Honestly, I believe it is this realization and admission that has helped him achieve long periods of stability. He is, as am I, always vigilant and aware that the triggers and symptoms are always there lurking, waiting to surface. Any success of stability is dependent on never forgetting you have the illness. Believe me. we have suffered the consequences of becoming lax in monitoring his mood swings.
Maybe it is his 25 years of sobriety. Maybe it is 25 years of admitting to strangers, “My name is Rob and I am an alcoholic”, that has made it so much easier and natural for him to do the same with his diagnosis of bipolar. He understands that his sobriety is closely linked to never forgetting what he is, an alcoholic. That is what has helped him stay clean. So why wouldn’t he transfer that successful strategy to his diagnosis as well?
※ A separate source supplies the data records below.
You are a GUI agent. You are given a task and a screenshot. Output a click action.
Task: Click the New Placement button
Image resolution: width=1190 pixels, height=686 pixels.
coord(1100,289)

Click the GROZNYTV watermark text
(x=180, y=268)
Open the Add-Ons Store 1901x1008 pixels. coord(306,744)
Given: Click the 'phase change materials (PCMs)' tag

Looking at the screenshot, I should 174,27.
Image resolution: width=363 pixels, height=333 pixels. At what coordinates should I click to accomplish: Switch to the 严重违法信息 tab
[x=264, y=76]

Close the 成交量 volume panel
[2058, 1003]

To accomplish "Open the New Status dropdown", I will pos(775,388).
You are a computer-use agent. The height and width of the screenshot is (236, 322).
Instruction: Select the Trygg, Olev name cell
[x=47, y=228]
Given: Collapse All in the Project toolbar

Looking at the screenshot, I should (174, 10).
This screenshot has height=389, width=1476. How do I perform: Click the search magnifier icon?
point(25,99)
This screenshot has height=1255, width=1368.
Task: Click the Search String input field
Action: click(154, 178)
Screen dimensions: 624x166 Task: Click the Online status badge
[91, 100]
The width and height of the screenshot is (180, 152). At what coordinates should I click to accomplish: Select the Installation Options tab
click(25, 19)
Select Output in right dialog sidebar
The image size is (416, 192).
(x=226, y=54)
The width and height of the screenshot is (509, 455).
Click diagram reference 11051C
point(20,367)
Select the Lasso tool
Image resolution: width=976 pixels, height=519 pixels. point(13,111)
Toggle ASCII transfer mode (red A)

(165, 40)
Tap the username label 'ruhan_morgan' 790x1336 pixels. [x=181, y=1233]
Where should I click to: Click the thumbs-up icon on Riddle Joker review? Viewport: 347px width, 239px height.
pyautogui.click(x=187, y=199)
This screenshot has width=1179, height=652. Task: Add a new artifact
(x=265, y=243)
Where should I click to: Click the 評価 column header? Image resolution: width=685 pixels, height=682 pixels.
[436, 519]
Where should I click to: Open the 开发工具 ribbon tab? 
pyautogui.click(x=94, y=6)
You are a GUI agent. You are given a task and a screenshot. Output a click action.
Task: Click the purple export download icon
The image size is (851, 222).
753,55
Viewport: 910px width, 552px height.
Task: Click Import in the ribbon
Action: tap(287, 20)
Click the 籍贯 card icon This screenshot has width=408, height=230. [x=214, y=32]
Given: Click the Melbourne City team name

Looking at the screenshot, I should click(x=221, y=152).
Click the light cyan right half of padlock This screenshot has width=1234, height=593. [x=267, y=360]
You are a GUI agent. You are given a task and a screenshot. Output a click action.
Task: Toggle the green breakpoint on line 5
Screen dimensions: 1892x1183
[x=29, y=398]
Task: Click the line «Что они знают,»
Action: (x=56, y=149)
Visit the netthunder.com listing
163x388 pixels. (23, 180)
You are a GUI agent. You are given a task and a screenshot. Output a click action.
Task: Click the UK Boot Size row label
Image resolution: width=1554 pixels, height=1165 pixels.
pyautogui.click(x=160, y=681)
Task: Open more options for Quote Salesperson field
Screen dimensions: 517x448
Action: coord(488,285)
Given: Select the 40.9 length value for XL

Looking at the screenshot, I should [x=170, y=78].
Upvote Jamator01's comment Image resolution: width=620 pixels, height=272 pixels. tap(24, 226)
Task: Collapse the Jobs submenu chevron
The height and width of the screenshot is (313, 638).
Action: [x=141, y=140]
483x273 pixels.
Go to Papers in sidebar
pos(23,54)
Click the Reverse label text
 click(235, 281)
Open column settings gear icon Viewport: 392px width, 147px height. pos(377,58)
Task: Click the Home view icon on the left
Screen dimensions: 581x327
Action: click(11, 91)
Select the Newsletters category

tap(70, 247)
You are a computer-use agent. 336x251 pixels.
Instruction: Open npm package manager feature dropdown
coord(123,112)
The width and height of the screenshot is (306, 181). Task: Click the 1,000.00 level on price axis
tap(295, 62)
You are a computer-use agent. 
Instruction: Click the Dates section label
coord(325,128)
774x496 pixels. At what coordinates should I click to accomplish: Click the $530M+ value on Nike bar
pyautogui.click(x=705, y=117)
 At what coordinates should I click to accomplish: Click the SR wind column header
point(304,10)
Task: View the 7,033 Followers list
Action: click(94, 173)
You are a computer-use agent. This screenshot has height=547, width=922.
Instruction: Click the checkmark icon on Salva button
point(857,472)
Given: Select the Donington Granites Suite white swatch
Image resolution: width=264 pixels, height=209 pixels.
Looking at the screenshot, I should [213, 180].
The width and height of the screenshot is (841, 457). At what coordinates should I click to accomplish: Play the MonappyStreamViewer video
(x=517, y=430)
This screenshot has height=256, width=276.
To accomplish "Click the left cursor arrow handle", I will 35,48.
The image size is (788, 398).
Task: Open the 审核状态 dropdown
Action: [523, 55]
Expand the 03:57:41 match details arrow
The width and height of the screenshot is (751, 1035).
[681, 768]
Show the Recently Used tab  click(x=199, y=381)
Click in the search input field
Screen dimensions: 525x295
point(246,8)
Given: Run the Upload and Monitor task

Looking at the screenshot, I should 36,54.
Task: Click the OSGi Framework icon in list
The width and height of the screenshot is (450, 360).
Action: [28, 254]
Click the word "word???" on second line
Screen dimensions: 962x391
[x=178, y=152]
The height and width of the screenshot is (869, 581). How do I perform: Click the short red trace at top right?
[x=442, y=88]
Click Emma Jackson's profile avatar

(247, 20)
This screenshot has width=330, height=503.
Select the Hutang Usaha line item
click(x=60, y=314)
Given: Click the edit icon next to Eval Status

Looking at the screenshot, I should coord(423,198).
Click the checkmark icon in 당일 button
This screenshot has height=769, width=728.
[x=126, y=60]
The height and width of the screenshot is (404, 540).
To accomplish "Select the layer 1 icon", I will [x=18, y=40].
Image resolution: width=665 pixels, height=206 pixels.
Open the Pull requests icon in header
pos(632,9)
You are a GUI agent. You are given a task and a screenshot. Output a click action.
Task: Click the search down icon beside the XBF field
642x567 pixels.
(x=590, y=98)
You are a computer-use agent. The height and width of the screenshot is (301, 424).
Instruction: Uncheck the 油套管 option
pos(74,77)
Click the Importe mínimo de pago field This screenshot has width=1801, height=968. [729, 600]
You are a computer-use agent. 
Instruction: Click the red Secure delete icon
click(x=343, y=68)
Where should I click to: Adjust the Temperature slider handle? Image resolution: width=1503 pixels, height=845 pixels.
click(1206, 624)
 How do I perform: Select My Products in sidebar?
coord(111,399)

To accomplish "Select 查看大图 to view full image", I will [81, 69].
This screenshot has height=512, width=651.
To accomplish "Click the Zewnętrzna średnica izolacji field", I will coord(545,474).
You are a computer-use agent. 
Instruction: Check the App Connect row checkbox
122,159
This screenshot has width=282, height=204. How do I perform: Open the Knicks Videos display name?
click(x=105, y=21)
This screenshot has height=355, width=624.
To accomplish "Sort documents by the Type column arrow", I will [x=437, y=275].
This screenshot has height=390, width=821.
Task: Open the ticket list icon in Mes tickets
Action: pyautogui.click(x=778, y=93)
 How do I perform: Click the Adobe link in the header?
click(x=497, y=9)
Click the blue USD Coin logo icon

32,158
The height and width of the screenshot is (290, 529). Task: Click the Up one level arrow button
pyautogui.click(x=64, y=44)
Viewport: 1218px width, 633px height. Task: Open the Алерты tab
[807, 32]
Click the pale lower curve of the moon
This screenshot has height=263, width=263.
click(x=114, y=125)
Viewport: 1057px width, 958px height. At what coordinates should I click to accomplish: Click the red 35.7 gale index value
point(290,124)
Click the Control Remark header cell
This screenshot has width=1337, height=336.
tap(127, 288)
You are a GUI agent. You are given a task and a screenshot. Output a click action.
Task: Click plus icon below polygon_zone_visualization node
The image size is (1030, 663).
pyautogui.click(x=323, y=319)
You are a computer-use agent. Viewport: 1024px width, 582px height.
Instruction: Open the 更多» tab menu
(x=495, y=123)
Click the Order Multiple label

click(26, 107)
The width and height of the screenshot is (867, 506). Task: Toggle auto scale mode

If you asked my husband to separate himself from his disorder, he couldn’t do it. He would tell you it shaped every past experience he had before the diagnosis and made him who he is today. All the glory days of his youth, which he now clearly sees as manic phases, he would have to erase, including the friends he still has from then and all the good times he enjoyed. Probably his first marriage and children too. Does he have regrets? Sure, who doesn’t? But he sees it all as a part of who he has become. And he likes who he is.
He feels so intrinsically linked to his bipolar and that it manifests itself in every aspect of his personality. His ability to love whole heartedly, his sympathetic nature to others in need, his generosity, his “say it like it is” attitude, his creativity, he feels are all characteristics that were brought out because he is bipolar. Those are also the attributes that get him into the most trouble during manic times, lol.
Would he like not to have to take a handful of medication everyday? Yes.
Would he like not to have his life disrupted and turned upside down during times of crisis? Yes.
Would he like not to have to mood swings? Yes.
But he knows it is what it is. My husband is an alcoholic and bipolar. He is an amazing man and I am so proud of him! I love you baby!